LA BANCA CASTELLANA EN EL TORBELLINO DE LA MONARQUÍA HISPANA.

19.10.2018 16:38

                Durante la Baja Edad Media se consolidó plenamente el sistema financiero de las ferias de Castilla, que adquirió una relevancia mayor de la que a veces se ha supuesto. Para la economía castellana era un activo muy importante, aunque no contaran los banqueros y hombres de negocios castellanos con la fuerza de los genoveses.

                La política de la Monarquía, tan necesitada de dinero para la guerra, puso a la banca castellana en una situación muy apurada, que fue analizada en 1582 desde los medios de negocios de Cuenca, entonces un apreciable centro pañero y comercial.

                La economía castellana se encontraba bien trabada, y la declinación de las ferias de Medina del Campo había provocado una importante carencia de liquidez entre los mercaderes. Para evitar el pago de alcabalas, varias casas desplazaron sus actividades a plazas como la de Bilbao. Tal planteamiento sería un ejemplo madrugador de la crítica castellana a los privilegios forales de otros componentes de la Monarquía hispana.

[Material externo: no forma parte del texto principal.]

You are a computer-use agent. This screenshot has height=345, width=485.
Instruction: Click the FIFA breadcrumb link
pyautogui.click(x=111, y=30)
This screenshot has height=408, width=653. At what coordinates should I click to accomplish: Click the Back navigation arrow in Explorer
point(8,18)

                El descenso de los negocios expulsó hacia el exterior la formalización de muchas letras de cambio. Semejante retraimiento interior perjudicó la concesión de créditos y perjudicó la actividad económica general, que se evidenció en la recaudación fiscal. El rendimiento de las alcabalas y de los puertos secos y de la mar bajó. Se hicieron imperativas nuevas recaudaciones para cubrir los gastos, por mucho que el tesoro indiano avalara nuevos créditos, que al final debían ser pagados por los contribuyentes castellanos.

                La desanimación comercial dilató los plazos de pago de compras y devolución de préstamos. Aumentó la morosidad y la economía productiva se resintió de ello en un auténtico círculo vicioso.

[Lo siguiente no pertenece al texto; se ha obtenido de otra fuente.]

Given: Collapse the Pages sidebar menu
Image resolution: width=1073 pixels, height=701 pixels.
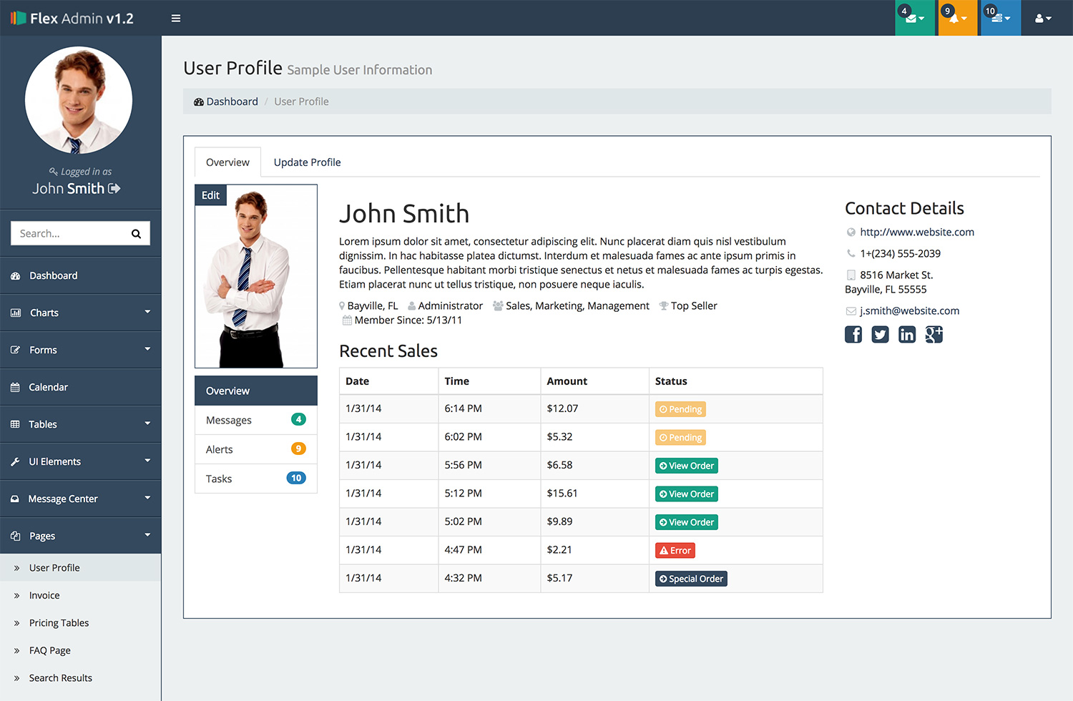Looking at the screenshot, I should (x=80, y=536).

                Los vínculos con las plazas internacionales de Besançon, Lyon y Amberes se resintieron de la dificultad de aceptar unos cambios dudosos, lo que dañó las oportunidades de Medina del Campo, Villalón y Medina de Rioseco. En el momento histórico en el que se iniciaba el despegue de la banca en Inglaterra y los Países Bajos, la castellana perdía fuerza de manera preocupante.

                Dentro de la misma Castilla, la actividad de los cambios se desplazó hacia centros como Alcalá de Henares y Madrid, algunos de claro carácter político. El crecimiento matritense no iría parejo al de la red urbana castellana, lo que algunos autores han puesto en relación.

                La decadencia de la banca castellana condujo a adoptar medidas legales, condenadas al fracaso a la larga. Tal fue el caso de los erarios municipales al comienzo del reinado de Felipe IV, cuando todavía se albergaban ideas de renovación.  En octubre de 1622, los prohombres de Soria se expresaron con tal conformidad:

                “En lo tocante a la erección y fundación de los erarios y montes de piedad de que tantos bienes se representan, parece se funden en la forma y manera que V. M. por su carta manda: con qué se sirva se declare que la veintena que se ha de dar para la dicha fundación haya de proceder y sea de lo que efectivamente rentaren los bienes y hacienda que cada uno tuviere, ora procedan de bienes vinculados o libres, quitando primero las cargas y deudas que cada hacienda tuviere y que en cuanto al género de personas que la tienen en trato y granjería, y no tienen renta fija hayan de pagar el mismo respecto, y conforme a él se haga la valoración que tienen en el dicho trato en granjería”

                Se pretendía forjar un sistema verdaderamente piramidal fundamentado en los hacendados castellanos, al servicio de las necesidades del Estado. Los intereses contrapuestos dieron al traste semejante proyecto. Carencias financieras, excesivos gravámenes tributarios y alteraciones del valor de las monedas condujeron a Castilla por el camino de la amargura en el siglo XVII.

                Fuentes.

                Archivo General de Simancas, Patronato Real, legajo 79 (10), 80 (425) y 85 (536).

                Víctor Manuel Galán Tendero.